Claire Tyler was the Chair of CAFCASS (Children and Family Court Advisory and Support Service) between 2012 and 2018. She was Vice Chair of the Think Ahead Sub Committee overseeing a new adult mental health social work fast track programme between 2014 and 2017.

Claire Tyler chaired the Values-Based Child and Adolescent Mental Health System Commission, which reported in September 2016.

Between 2007 and 2012, Claire Tyler was the chief executive officer of Relate, the UK's leading relationship support agency between 2007 and 2012. This followed a number of senior positions within Government, the last of which was Director of the Vulnerable Children's Group at the Department for Children, Schools and Families (now the Department for Education).
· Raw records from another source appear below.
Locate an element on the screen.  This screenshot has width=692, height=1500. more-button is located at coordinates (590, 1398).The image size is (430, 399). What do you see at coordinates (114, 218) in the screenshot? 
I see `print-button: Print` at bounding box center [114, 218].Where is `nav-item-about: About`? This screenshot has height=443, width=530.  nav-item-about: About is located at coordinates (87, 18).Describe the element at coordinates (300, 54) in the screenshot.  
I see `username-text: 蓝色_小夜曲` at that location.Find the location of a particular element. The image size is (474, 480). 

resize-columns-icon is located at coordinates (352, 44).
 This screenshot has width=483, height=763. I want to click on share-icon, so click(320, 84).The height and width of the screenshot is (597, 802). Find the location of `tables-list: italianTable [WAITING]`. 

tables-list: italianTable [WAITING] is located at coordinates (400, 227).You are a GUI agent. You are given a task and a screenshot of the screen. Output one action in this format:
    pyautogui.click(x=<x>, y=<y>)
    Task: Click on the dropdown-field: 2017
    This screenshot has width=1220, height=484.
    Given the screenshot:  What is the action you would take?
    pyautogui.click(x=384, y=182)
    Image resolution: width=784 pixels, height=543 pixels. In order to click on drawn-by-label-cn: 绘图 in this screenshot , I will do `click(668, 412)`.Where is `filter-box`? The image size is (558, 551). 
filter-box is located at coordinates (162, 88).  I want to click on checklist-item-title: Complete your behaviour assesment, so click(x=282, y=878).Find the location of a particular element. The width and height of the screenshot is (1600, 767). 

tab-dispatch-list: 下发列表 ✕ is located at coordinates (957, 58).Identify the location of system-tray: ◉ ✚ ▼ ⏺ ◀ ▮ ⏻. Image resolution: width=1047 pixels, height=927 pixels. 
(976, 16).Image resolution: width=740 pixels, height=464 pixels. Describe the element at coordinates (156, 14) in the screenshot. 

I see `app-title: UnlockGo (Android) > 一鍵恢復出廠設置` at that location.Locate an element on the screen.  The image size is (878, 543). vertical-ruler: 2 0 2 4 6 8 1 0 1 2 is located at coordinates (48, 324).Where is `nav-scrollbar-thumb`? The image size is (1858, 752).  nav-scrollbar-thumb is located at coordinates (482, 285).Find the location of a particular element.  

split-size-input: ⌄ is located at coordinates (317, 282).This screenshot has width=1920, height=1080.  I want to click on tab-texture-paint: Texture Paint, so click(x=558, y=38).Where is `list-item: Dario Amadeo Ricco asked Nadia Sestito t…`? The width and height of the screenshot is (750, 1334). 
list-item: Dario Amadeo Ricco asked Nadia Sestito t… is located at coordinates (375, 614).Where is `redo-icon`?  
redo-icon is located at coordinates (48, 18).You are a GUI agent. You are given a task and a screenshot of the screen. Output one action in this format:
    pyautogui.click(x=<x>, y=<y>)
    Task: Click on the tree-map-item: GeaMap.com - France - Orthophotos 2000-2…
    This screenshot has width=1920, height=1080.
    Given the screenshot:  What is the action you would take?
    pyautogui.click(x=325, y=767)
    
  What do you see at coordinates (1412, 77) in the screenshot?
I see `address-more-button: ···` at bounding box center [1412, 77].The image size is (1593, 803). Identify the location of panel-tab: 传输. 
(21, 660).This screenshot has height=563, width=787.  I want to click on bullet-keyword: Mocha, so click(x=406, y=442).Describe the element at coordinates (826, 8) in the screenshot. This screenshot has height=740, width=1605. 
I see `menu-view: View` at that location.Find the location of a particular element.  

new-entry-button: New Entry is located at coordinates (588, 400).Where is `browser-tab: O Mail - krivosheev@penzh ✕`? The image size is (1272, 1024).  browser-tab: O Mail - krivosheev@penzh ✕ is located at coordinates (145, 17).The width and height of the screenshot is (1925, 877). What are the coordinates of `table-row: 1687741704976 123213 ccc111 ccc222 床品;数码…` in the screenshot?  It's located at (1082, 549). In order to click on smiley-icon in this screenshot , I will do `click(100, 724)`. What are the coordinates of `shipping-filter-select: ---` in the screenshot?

She also chaired the 'Kids in the Middle' coalition, a group of national charities and agony aunts campaigning for better services for separating parents and their children.

Before then, she had been the Director of the Government's Social Exclusion Unit and a board member of the former Office of the Deputy Prime Minister from April 2002 until June 2006. From July 2000 to April 2002 Claire was the Deputy Chief executive of the Connexions Service.

As a panellist on the BBC Radio 4 programme Any Questions?, on 8 April 2011, she revealed that after graduating from University, she was interviewed in a discreet London location, an interview that she believed was carried out by the Security Services. She was not recruited.

==Honours==
In 2016, she was elected a Fellow of the Academy of Social Sciences (FAcSS).